To do - Write exactly, with no line omitted or added, the span beginning at the line that holds "The image size is (622, 426)." and ending at the last line of the records.

(Stored items from a collection)
·····

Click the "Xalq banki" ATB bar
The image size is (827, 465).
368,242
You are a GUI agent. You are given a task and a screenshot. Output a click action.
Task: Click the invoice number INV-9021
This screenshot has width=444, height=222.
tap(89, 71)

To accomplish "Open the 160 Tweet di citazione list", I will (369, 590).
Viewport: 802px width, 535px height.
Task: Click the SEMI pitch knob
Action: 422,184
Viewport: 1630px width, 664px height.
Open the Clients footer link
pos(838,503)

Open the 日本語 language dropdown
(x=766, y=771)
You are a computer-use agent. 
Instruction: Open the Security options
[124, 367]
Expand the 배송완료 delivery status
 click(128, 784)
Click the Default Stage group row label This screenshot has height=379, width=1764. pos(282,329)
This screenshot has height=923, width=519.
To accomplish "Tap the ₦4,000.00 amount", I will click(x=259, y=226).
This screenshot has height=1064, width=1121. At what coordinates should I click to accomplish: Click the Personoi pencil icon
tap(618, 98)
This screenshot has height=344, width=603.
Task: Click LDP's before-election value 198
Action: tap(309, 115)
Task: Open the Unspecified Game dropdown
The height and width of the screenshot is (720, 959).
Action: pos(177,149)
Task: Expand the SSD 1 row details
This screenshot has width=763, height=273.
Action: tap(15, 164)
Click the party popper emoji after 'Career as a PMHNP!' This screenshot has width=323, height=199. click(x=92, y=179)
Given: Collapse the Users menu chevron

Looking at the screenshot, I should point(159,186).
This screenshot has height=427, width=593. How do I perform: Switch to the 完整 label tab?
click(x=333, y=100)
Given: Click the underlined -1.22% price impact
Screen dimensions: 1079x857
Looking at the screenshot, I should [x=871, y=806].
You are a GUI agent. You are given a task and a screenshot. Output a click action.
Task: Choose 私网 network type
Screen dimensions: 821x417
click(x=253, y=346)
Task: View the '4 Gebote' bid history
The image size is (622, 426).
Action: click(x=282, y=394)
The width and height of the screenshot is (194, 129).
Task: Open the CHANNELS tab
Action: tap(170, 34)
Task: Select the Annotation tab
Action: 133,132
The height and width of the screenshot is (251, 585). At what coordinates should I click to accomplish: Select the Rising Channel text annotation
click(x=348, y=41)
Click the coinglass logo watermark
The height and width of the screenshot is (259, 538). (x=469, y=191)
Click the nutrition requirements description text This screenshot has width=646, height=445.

·····

Written answer -
The image size is (622, 426).
Action: click(x=282, y=394)
The width and height of the screenshot is (194, 129).
Task: Open the CHANNELS tab
Action: tap(170, 34)
Task: Select the Annotation tab
Action: 133,132
The height and width of the screenshot is (251, 585). At what coordinates should I click to accomplish: Select the Rising Channel text annotation
click(x=348, y=41)
Click the coinglass logo watermark
The height and width of the screenshot is (259, 538). (x=469, y=191)
Click the nutrition requirements description text This screenshot has width=646, height=445.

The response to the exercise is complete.